Enhanced replication of rSARS-CoV-ΔE and rSARS-CoV-Δ(E,6-9b) after serial passage in Vero E6 cells. rSARS-CoV-ΔE and rSARS-CoV-Δ[E,6-9b] were serially passaged 16 times in Vero E6 cells. Virus was harvested and analyzed in one step growth curves by infecting Vero cells at a multiplicity of infection of 0.05. Titers were measured at the indicated times p.i. p1 and p16 indicate the original virus stock and virus passaged 16 times, respectively. Differences in titers at each time point were statistically significant (p < 0.04).

Fig. 7

Clinical effects and vaccine efficacy of rSARS-CoV-ΔE and rSARS-CoV-Δ[E,6-9b] after 16 passages through Vero E6 cells. (A, B). Six-week-old hACE2 Tg mice were inoculated with 12,000 PFU of rSARS-CoV-ΔE-p16 (circles, n = 14) or rSARS-CoV-Δ[E,6-9b]-p16 (squares, n = 18) or wild-type rSARS-CoV (triangles, n = 4) and monitored daily for survival (A) and weight loss (B).
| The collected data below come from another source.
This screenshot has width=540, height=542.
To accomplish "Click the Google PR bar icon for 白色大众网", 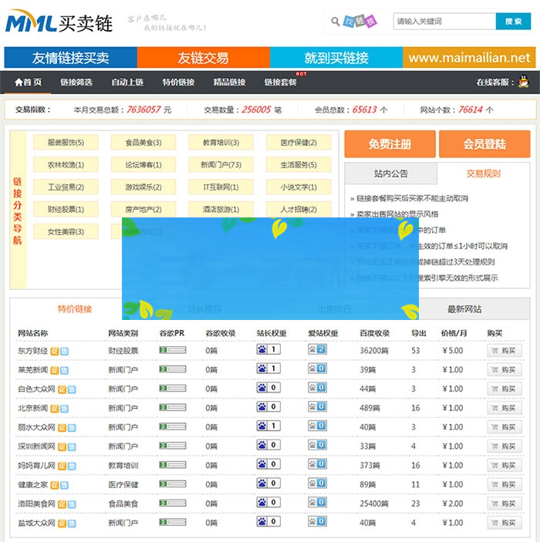I will pyautogui.click(x=172, y=389).
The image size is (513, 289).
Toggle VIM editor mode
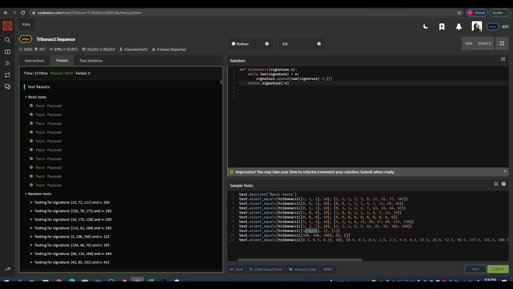(x=468, y=44)
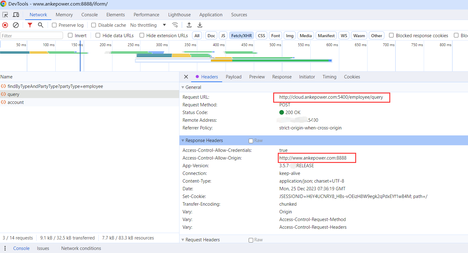The height and width of the screenshot is (253, 468).
Task: Toggle the device toolbar icon
Action: (16, 15)
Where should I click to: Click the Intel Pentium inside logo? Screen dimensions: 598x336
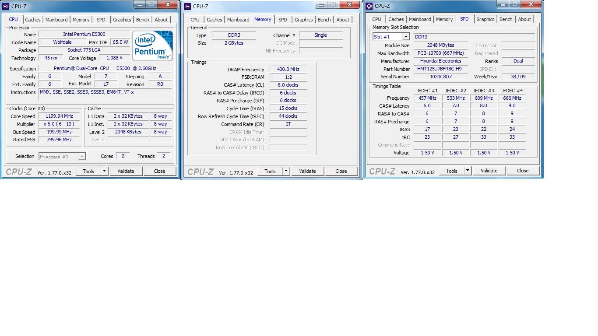coord(152,46)
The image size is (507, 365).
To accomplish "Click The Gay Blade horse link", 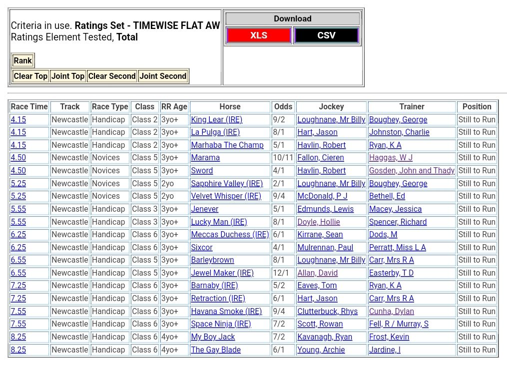I will pos(215,350).
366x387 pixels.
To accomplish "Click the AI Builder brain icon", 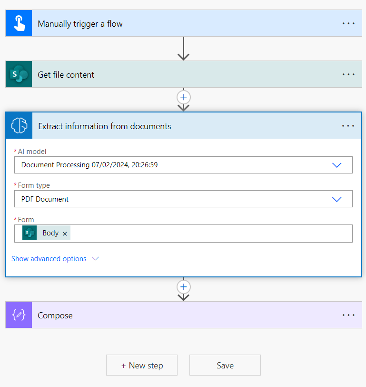I will 18,125.
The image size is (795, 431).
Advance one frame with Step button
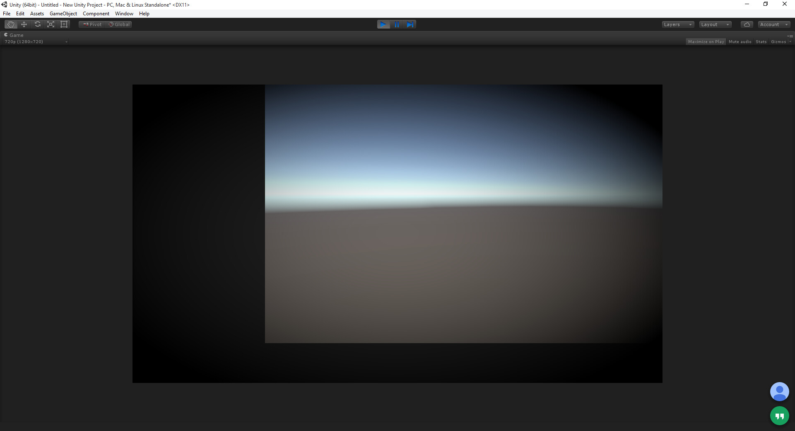click(410, 24)
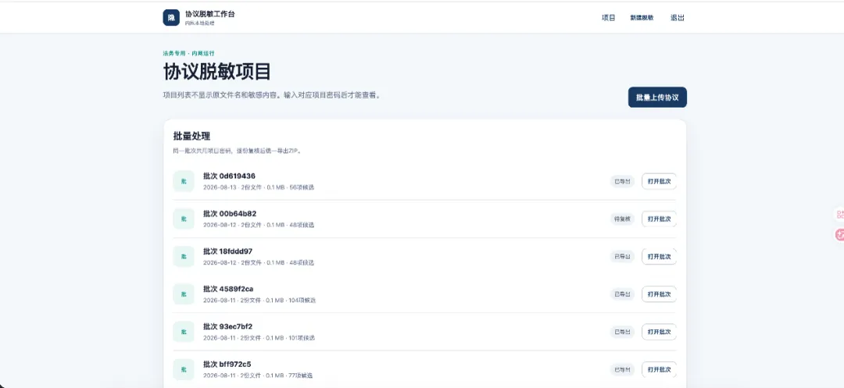844x388 pixels.
Task: Click the batch icon for 批次 93ec7bf2
Action: coord(184,332)
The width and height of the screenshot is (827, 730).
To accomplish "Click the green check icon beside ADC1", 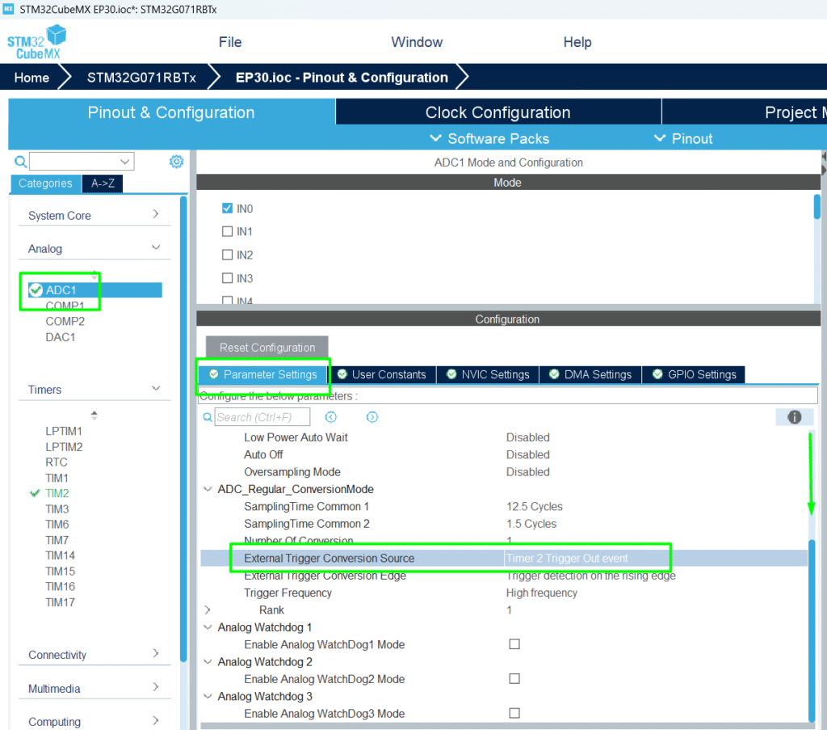I will [36, 290].
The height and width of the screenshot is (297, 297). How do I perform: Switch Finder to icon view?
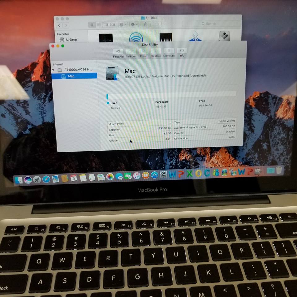coord(92,24)
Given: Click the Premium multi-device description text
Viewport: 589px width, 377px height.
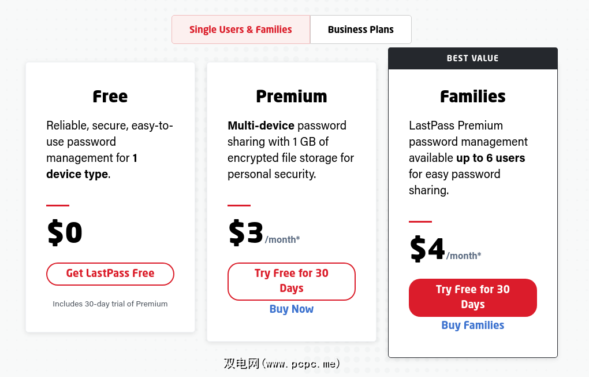Looking at the screenshot, I should click(291, 150).
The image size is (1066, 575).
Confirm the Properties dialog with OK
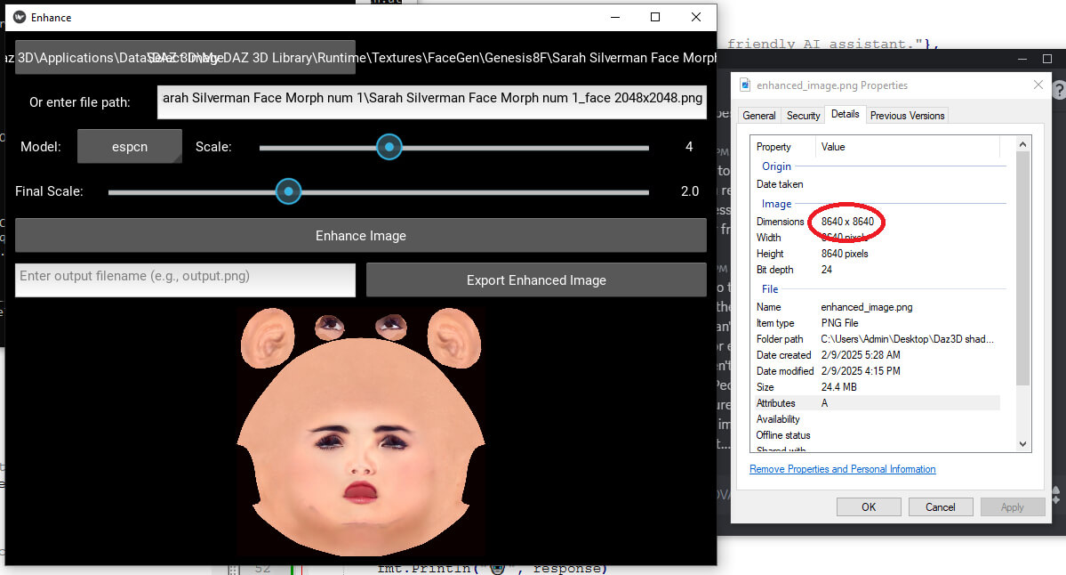coord(869,506)
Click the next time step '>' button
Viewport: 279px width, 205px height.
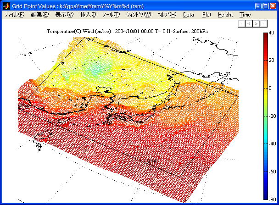coord(256,22)
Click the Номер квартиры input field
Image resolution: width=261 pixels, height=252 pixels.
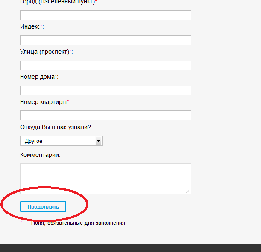point(105,116)
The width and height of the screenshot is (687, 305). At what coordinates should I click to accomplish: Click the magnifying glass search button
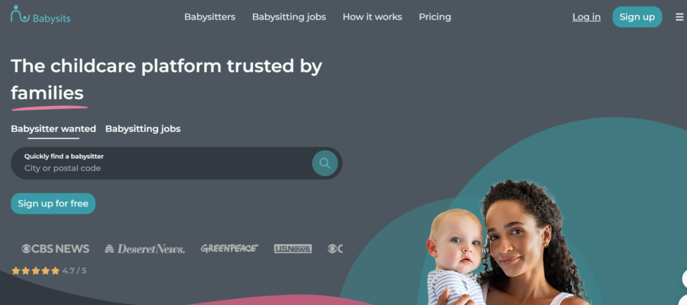325,163
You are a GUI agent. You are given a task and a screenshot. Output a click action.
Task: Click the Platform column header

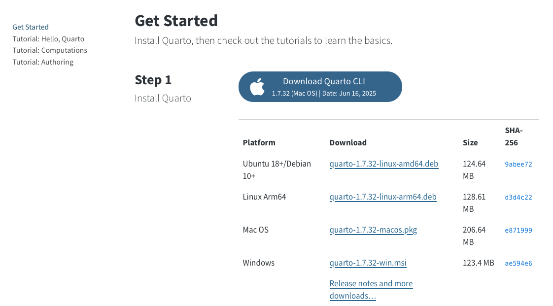[259, 142]
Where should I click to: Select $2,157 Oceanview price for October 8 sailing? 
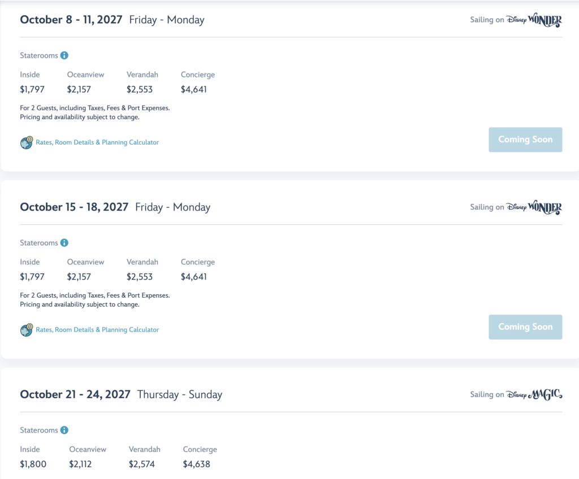point(79,89)
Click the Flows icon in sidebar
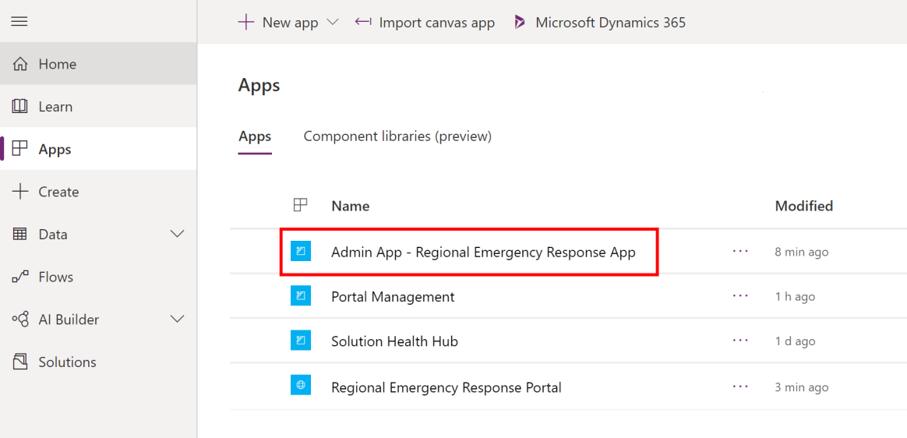907x438 pixels. pyautogui.click(x=20, y=277)
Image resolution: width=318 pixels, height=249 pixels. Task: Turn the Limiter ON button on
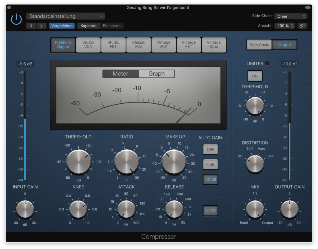click(255, 76)
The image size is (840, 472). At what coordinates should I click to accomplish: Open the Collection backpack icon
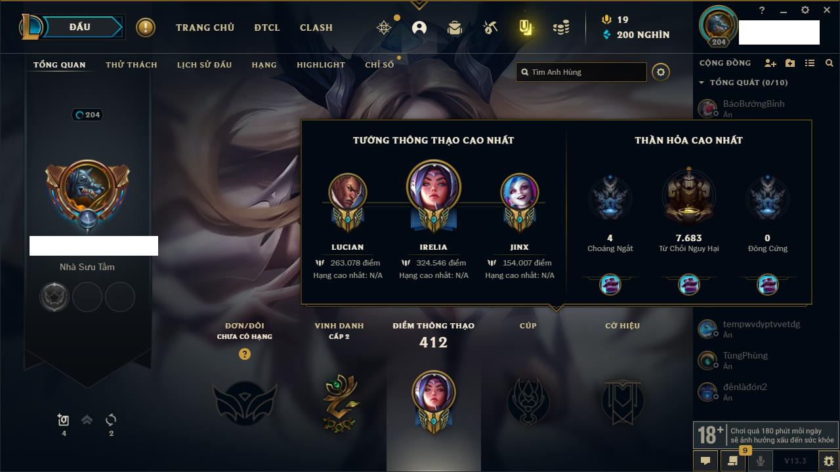pyautogui.click(x=454, y=28)
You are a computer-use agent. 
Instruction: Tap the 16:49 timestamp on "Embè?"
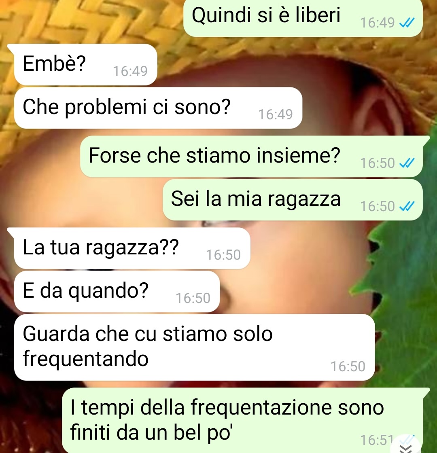point(130,71)
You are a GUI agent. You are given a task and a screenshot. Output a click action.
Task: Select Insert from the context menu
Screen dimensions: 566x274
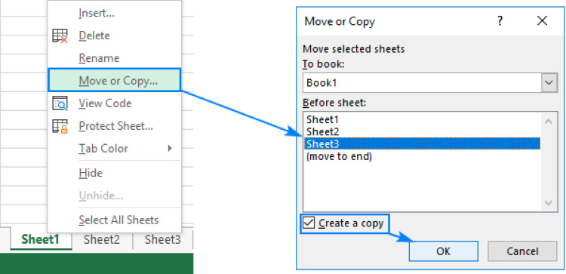[97, 14]
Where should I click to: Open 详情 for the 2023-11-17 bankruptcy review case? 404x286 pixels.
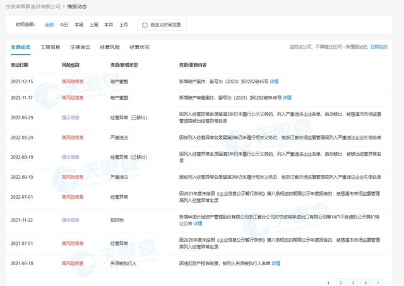[x=286, y=98]
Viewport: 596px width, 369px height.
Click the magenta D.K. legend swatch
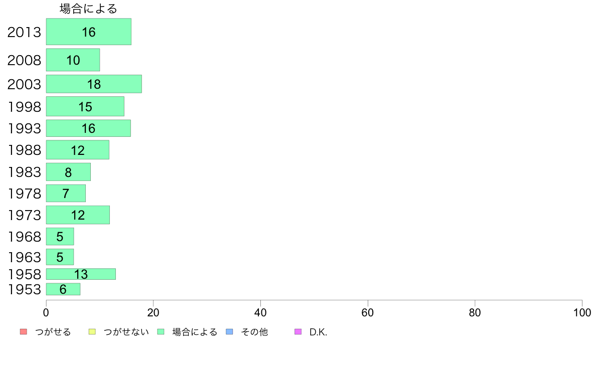(298, 332)
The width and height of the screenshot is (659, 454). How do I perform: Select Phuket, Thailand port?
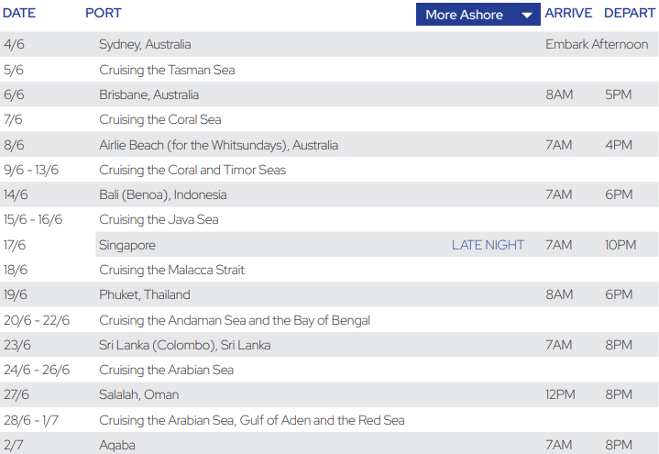(x=145, y=294)
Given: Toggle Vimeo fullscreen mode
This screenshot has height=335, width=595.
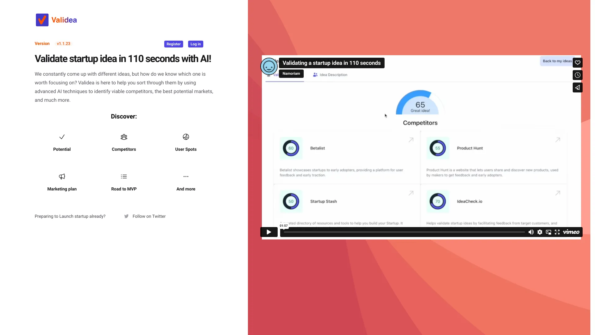Looking at the screenshot, I should click(558, 232).
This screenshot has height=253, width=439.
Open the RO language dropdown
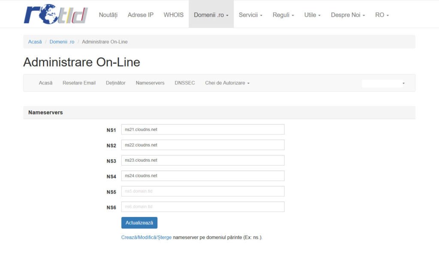pos(382,14)
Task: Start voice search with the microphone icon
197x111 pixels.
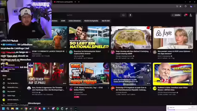Action: [x=130, y=15]
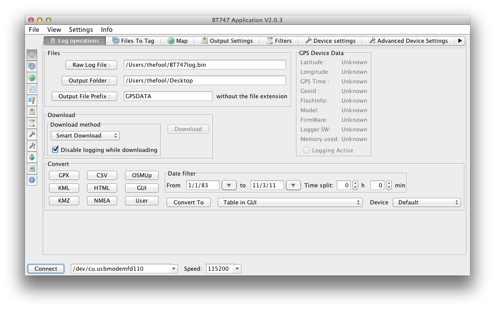This screenshot has width=495, height=310.
Task: Click the table sheet icon in sidebar
Action: point(32,89)
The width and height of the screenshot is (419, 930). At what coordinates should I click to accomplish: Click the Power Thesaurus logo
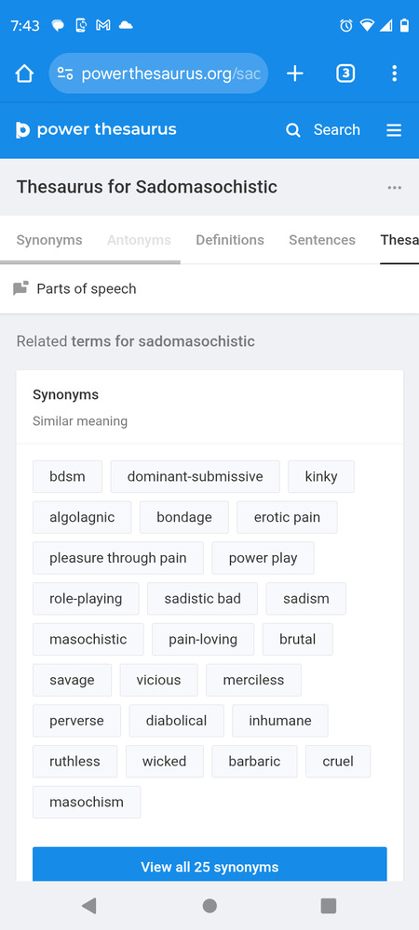pyautogui.click(x=96, y=130)
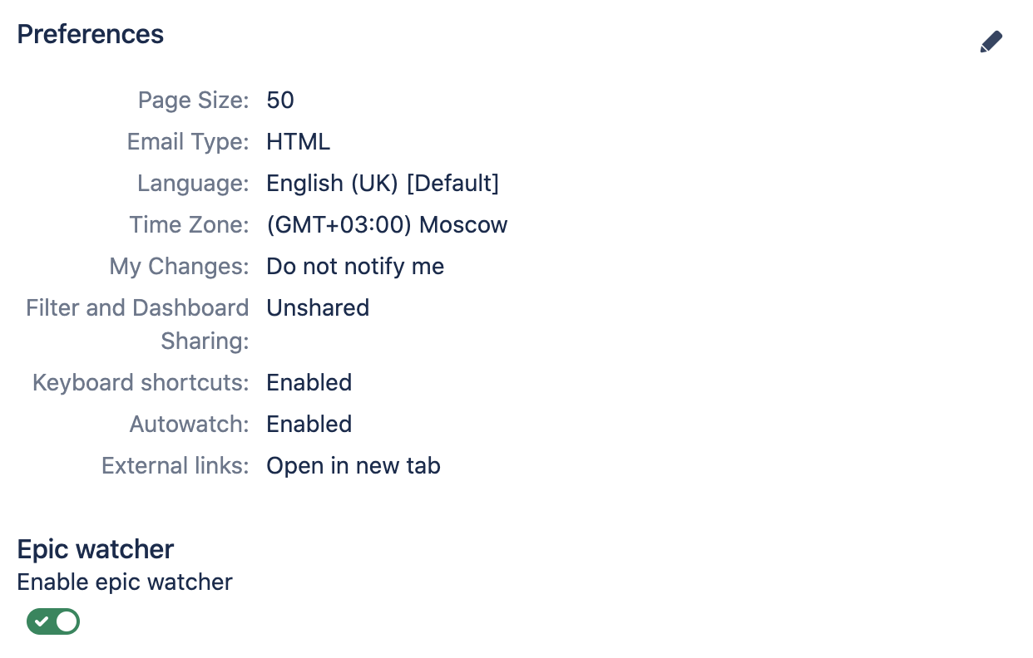This screenshot has height=658, width=1033.
Task: Click the Enabled value for Keyboard shortcuts
Action: pos(309,383)
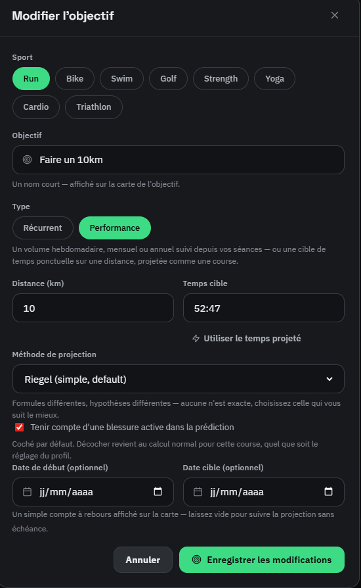Uncheck the active injury prediction checkbox

pos(19,427)
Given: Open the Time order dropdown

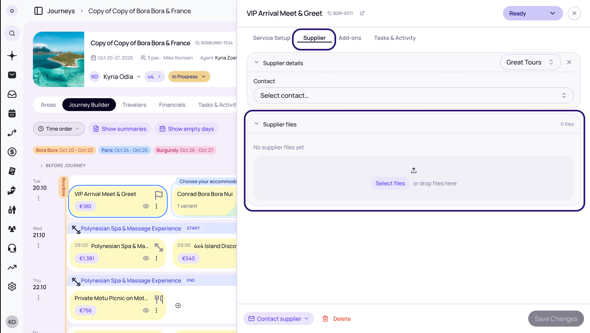Looking at the screenshot, I should click(59, 129).
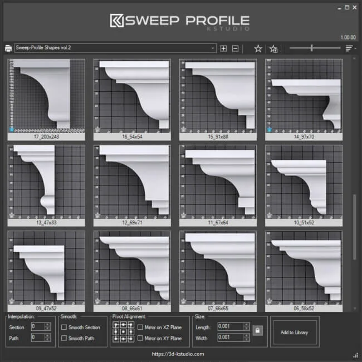Open the Sweep-Profile Shapes vol.2 library dropdown
The height and width of the screenshot is (362, 362).
[x=116, y=48]
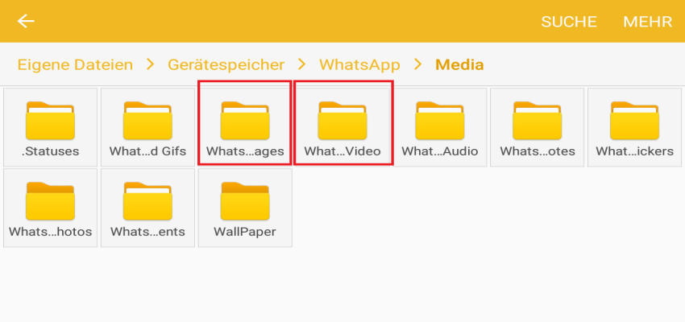This screenshot has width=685, height=322.
Task: Open the WallPaper folder
Action: (244, 207)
Differences in survival were statistically significant (p < 0.002). (C, D). Six-week-old hACE2 Tg mice were immunized with 12,000 PFU of rSARS-CoV-ΔE-p16 (circles, n = 8) or rSARS-CoV-Δ(E,6-9b)-p16 (squares, n = 10) or PBS (triangles, n = 4) and challenged 21 days post-immunization with 12,000 PFU of SARS-CoV Urbani. Survival (C) and weight loss (D) were recorded daily.